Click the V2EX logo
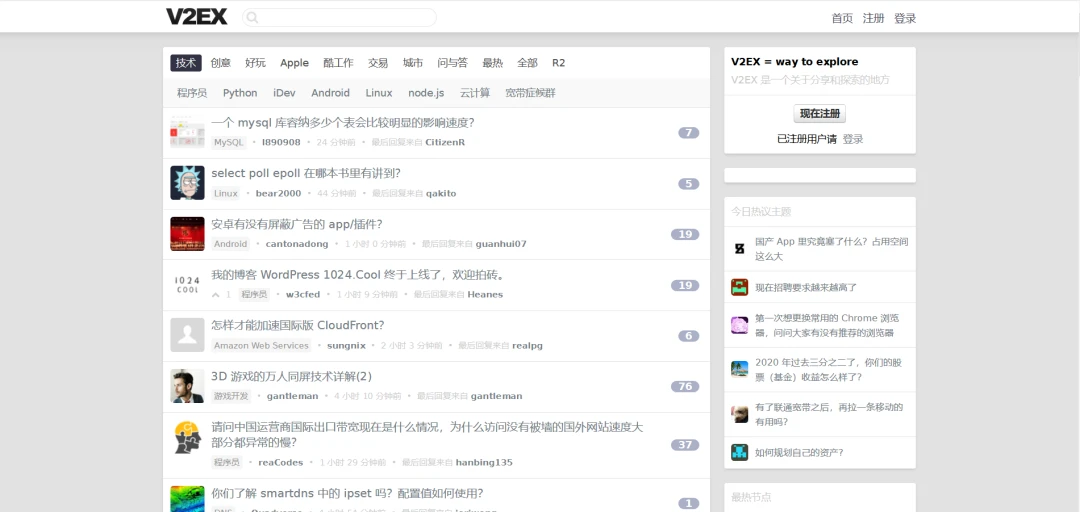 coord(196,17)
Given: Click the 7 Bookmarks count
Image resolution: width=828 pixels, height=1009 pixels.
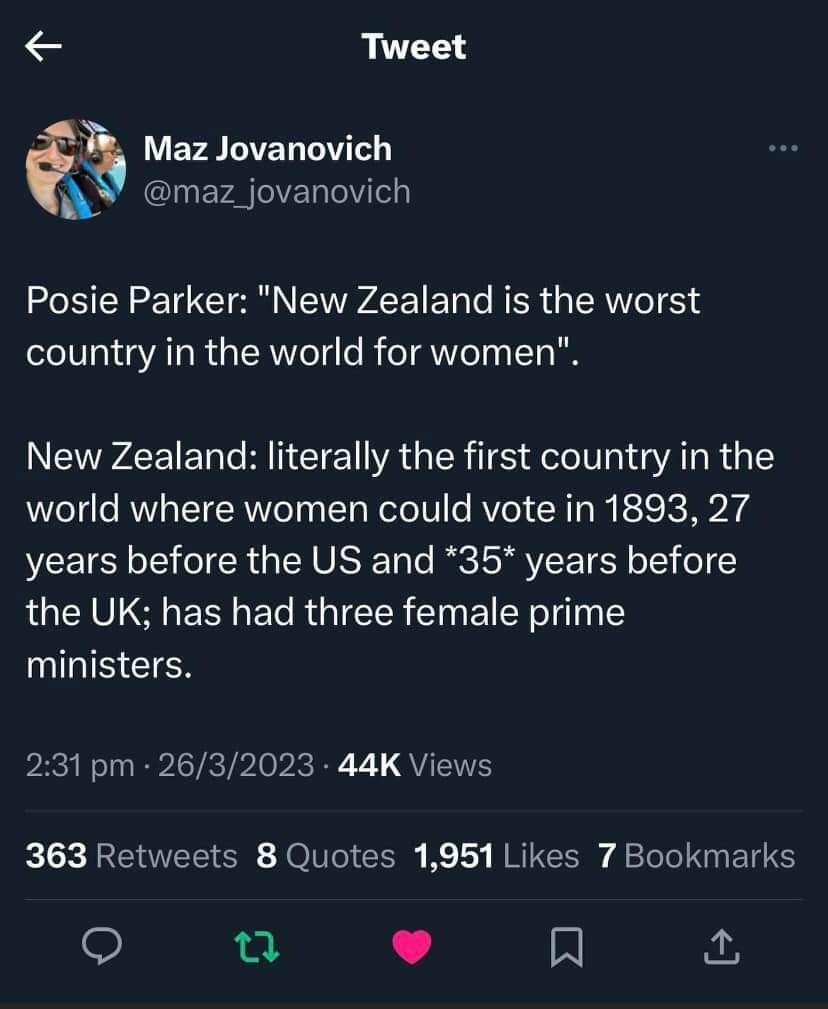Looking at the screenshot, I should (x=696, y=856).
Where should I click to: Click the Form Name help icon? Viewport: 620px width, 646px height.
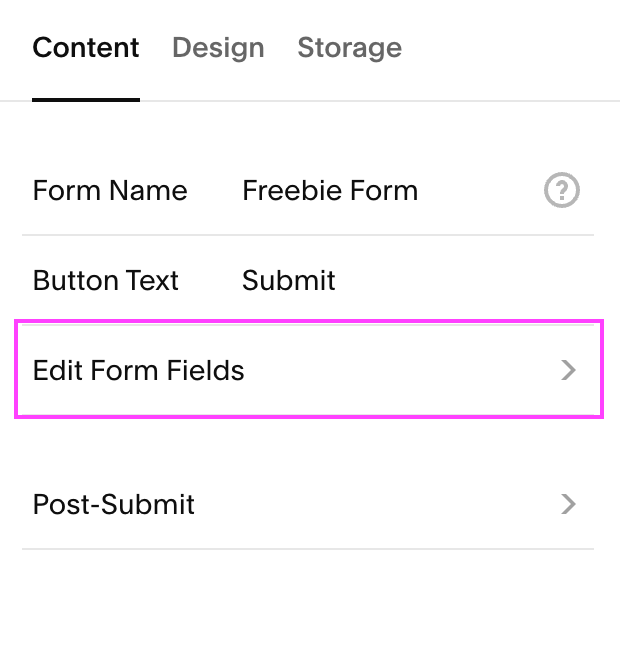tap(562, 190)
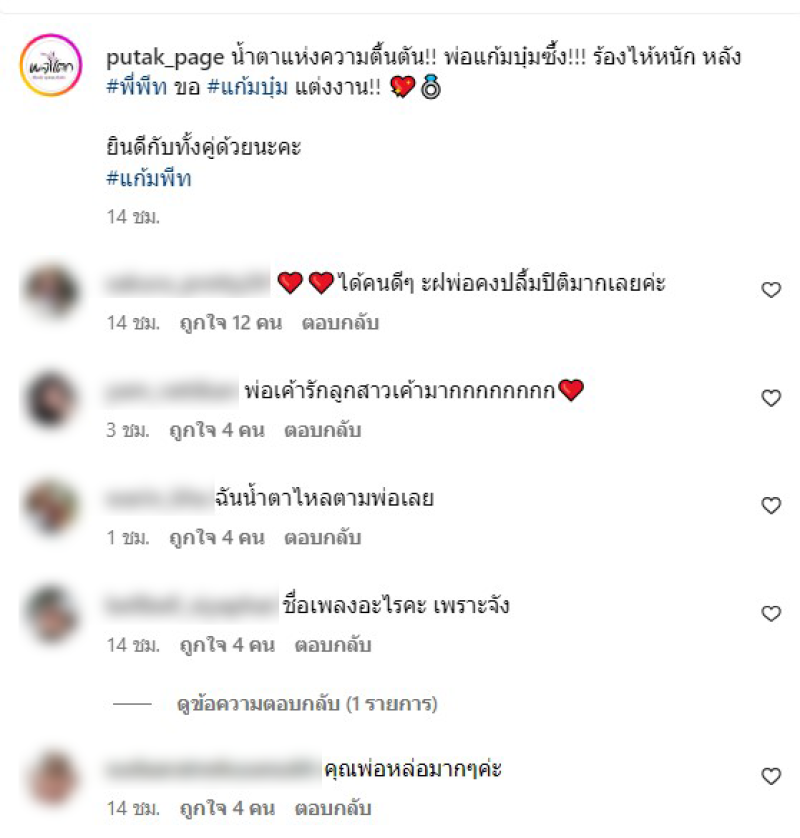Like the comment ชื่อเพลงอะไรคะ เพราะจัง
The image size is (800, 838).
(771, 614)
......
Task goal =>
Can you write out all the entries again with "Bookmarks" replaced by "Favorites", leaving everything else unchanged and the pictures out?

Exercise result =>
Click the V2EX logo
 coord(196,17)
Given: Click the 7 Favorites count
Image resolution: width=828 pixels, height=1009 pixels.
Looking at the screenshot, I should (x=696, y=856).
Where should I click to: Click the Form Name help icon? Viewport: 620px width, 646px height.
tap(562, 190)
Like the comment ชื่อเพลงอะไรคะ เพราะจัง
The image size is (800, 838).
(771, 614)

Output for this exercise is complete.